Les négociations relatives à une reconnaissance mutuelle des standards entre la Suisse et l’Agence de l’Union européenne pour les chemins de fer n’ont pas abouties au cours de la législature 2019-2023. A la place, une prolongation provisoire d’un an des homologations de véhicules et des certifications de sécurité pour le transport transfrontalier jusqu’à la fin 2022 a été conclue. Vu la place grandissante qu’occupe cette agence dans la planification de l’espace ferroviaire unique européen, la politique suisse des transports devra continuer à composer avec ses décisions à l’avenir.

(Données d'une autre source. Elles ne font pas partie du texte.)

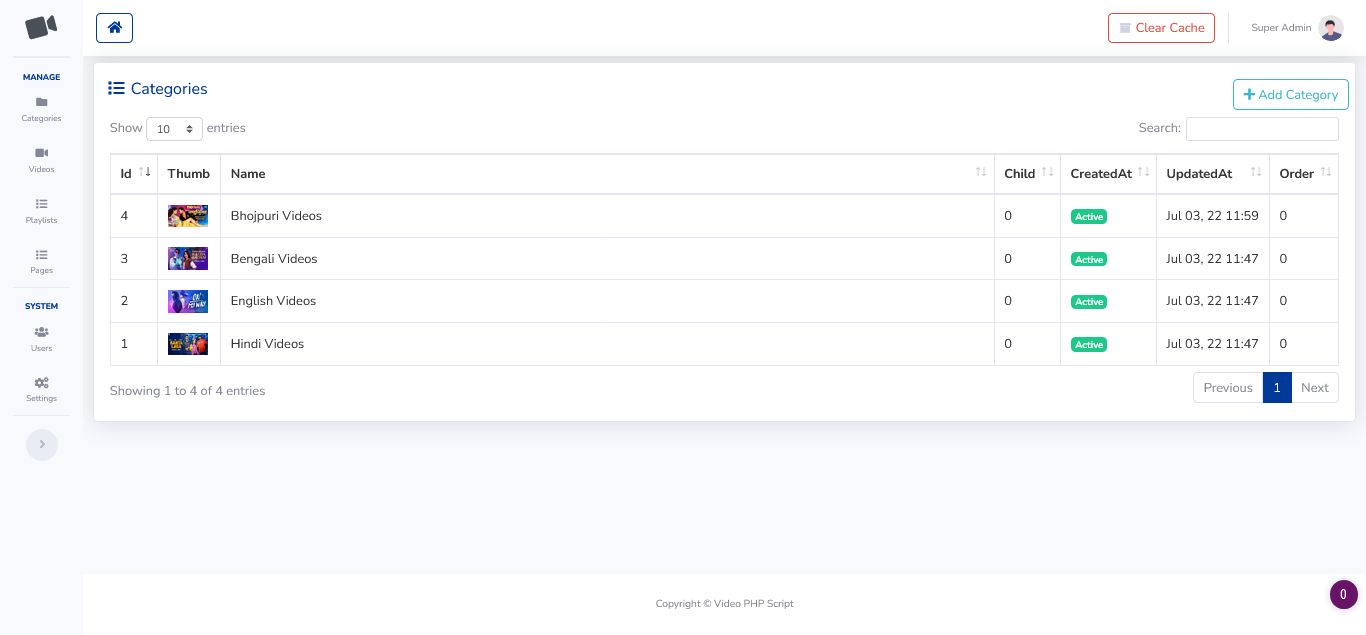Sort the table by Name column
This screenshot has height=635, width=1366.
[607, 174]
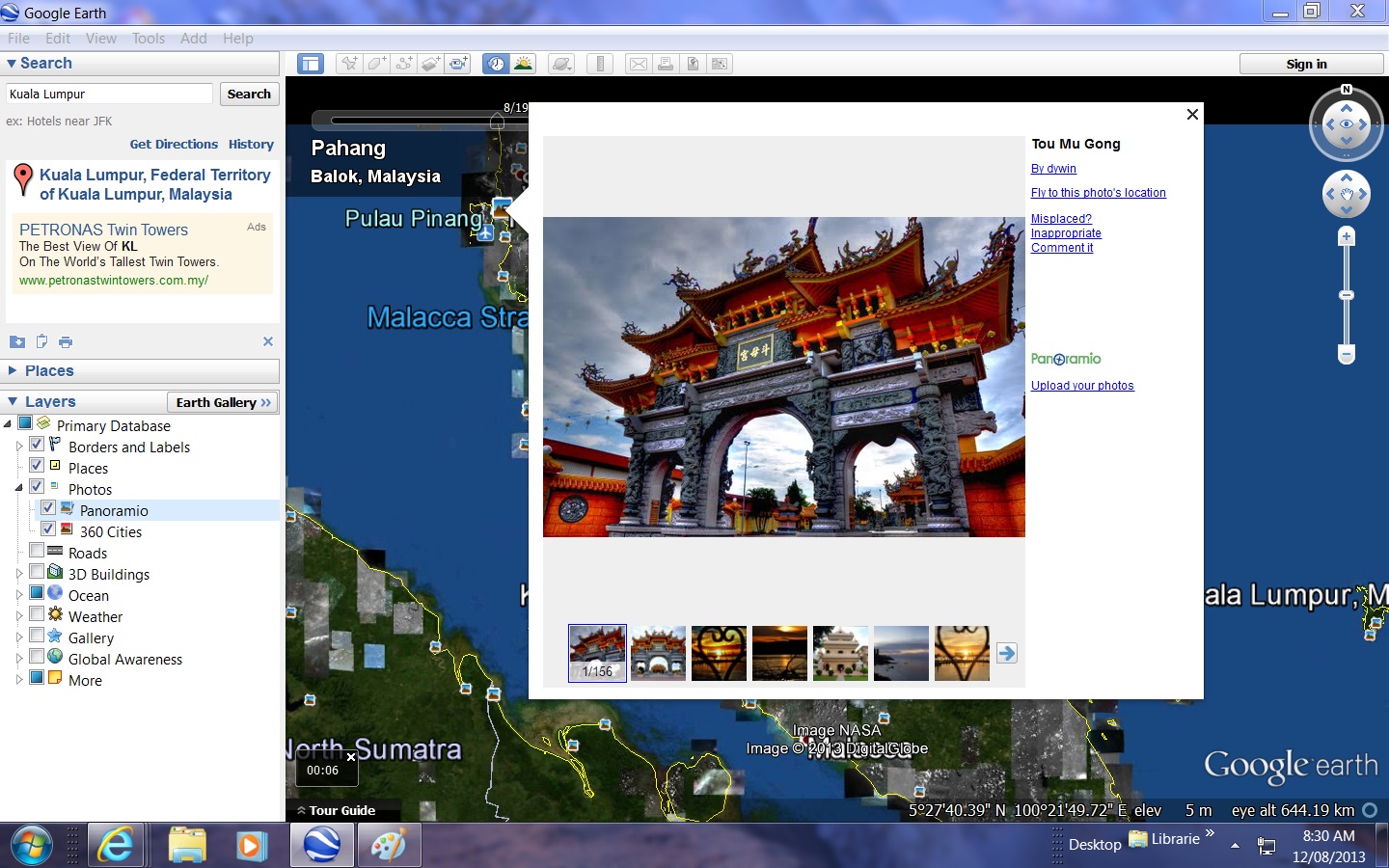This screenshot has width=1389, height=868.
Task: Toggle the sidebar visibility button
Action: pyautogui.click(x=311, y=64)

Restent plusieurs défis à forte composante internationale. La baisse des revenus de la taxe sur les carburants, en parallèle de l’électrification du parc automobile, appelle à davantage d’efforts quant à la pérennisation du financement du rail et des projets transfrontaliers. Dans ce contexte, une véritable concurrence entre le financement des aménagements domestiques et transfrontaliers pourrait voir le jour. Ces différents éléments détermineront également dans quelle mesure le parlement souhaitera aligner la politique suisse des transports avec les impulsions européennes en matière environnementale, illustrée notamment par la volonté de l’UE d’interdire les voitures émettant du CO2 à partir de 2035.